May 2011: Congratulations to Matt Horstwood for his contribution to the most cited article 2005 to 2010 in Chemical Geology:

Thomas F.D. Mason, Dominik J. Weiss, John B. Chapman, Jamie J. Wilkinson, Svetlana G. Tessalina, Baruch Spiro, Matthew S.A. Horstwood, John Spratt, Barry J. Coles. Zn and Cu isotopic variability in the Alexandrinka volcanic-hosted massive sulphide (VHMS) ore deposit, Urals, Russia Original Research Article. Chemical Geology, Volume 221, Issues 3-4, 5 October 2005, Pages 170-187.

 

Matt Horstwood


January 2011: NERC Small Grant

The oxygen isotope composition of phosphate: a potential tool in UK freshwater studies?

High concentrations of phosphate are a primary cause of 'eutrophication' in water: an over-enrichment in nutrients leading to excessive growth of algae, which can be very damaging to the aquatic environment. Many rivers in the UK, and other parts of the world suffer from this problem because phosphate-rich waters from sewage works or from farming activities are pumped or drain into the rivers. Dealing with this problem involves knowing where the phosphate comes from, and understanding what happens to it when it gets into the river.

Sewage works © Michael Trolove

The project is headed by Tim Heaton (NIGL), with Daren Gooddy and Dan Lapworth (BGS), and Roland Bol and Steve Granger (Rothamsted Research).

 

The phosphate ion contains oxygen atoms which can be of different isotope types: oxygen of atomic mass 18 and oxygen of atomic mass 16 (both are naturally-occurring, non-radioactive isotopes). Preliminary studies have shown that the proportions of these two isotopes differ depending on where the phosphate came from (e.g. sewage compared with agricultural fertilizer), and that changes in the proportion of the two isotopes indicate the way in which the phosphate is being used in the water. However, this preliminary work has been mainly done in saline waters in estuaries and coastal areas, and we want to see if it might work in fresh water environments in the UK.

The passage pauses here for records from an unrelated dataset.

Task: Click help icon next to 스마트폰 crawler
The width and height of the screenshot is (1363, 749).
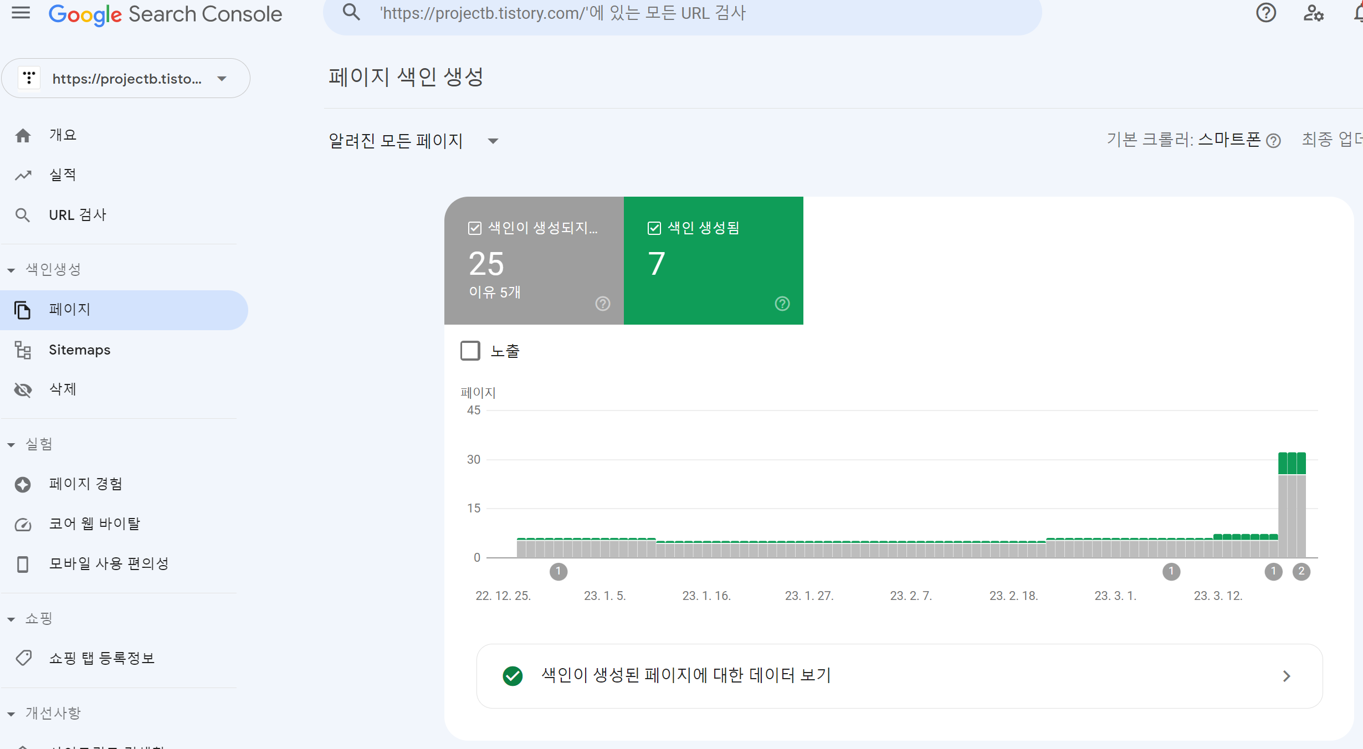Action: point(1274,141)
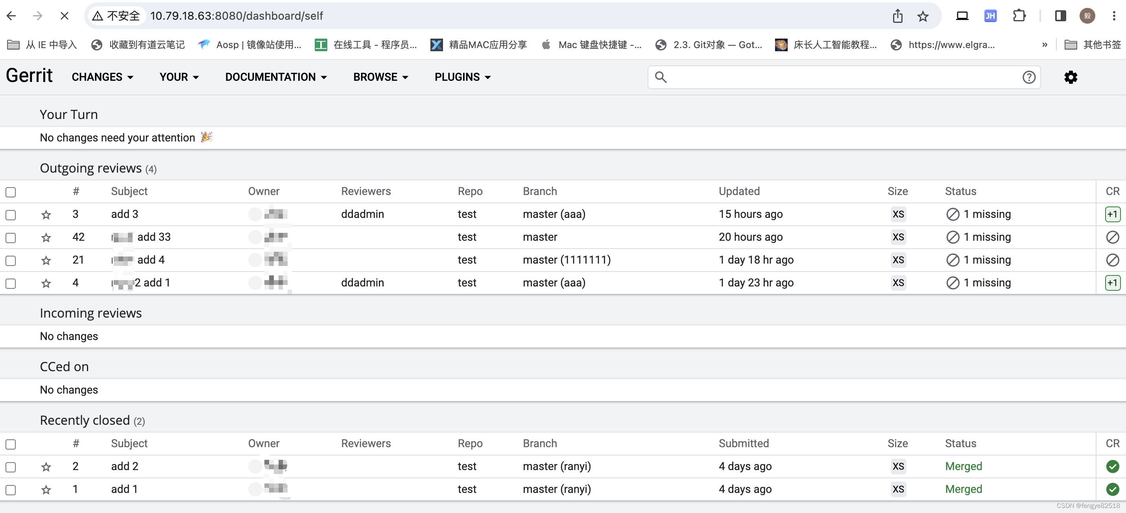Expand the CHANGES dropdown menu
This screenshot has height=513, width=1126.
102,77
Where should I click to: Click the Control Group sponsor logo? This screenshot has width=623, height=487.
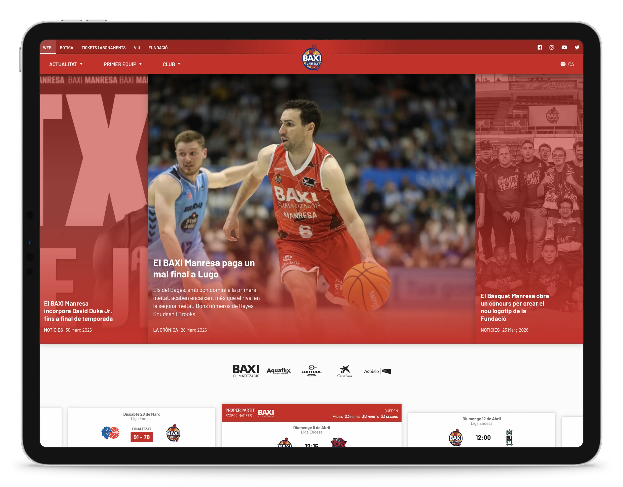(x=311, y=371)
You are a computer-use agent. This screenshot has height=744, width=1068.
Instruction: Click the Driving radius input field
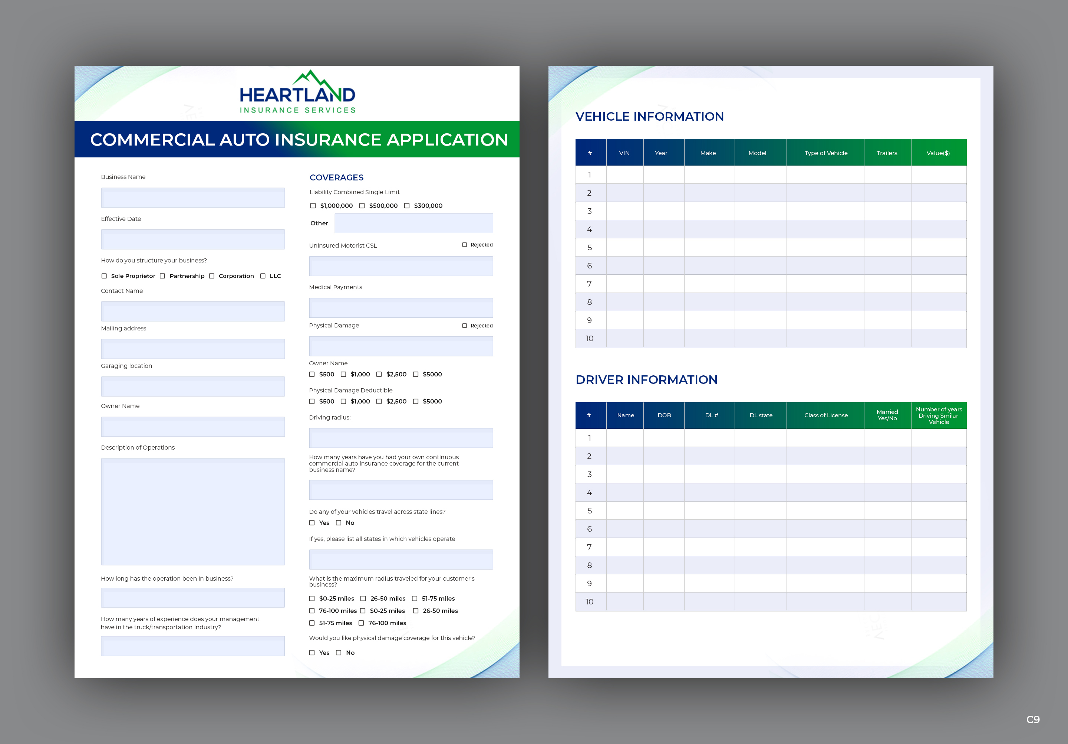tap(401, 438)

The plan is therefore two-fold:

  1. to analyse the proportions of oxygen-18 and oxygen-16 in phosphate from a small number of sewage and agricultural effluents, to see if they differ. If they do, we may be able to use such measurements to determine where phosphate pollution is coming from
  2. to see if the proportions of oxygen-18 and oxygen-16 in phosphate coming from a point-source (e.g. the outfall of a sewage works) change as the phosphate is carried downstream. If they do, we may be able to use such measurements to determine the phosphorus demand or 'limitation' of the system — an important factor in controlling eutrophication.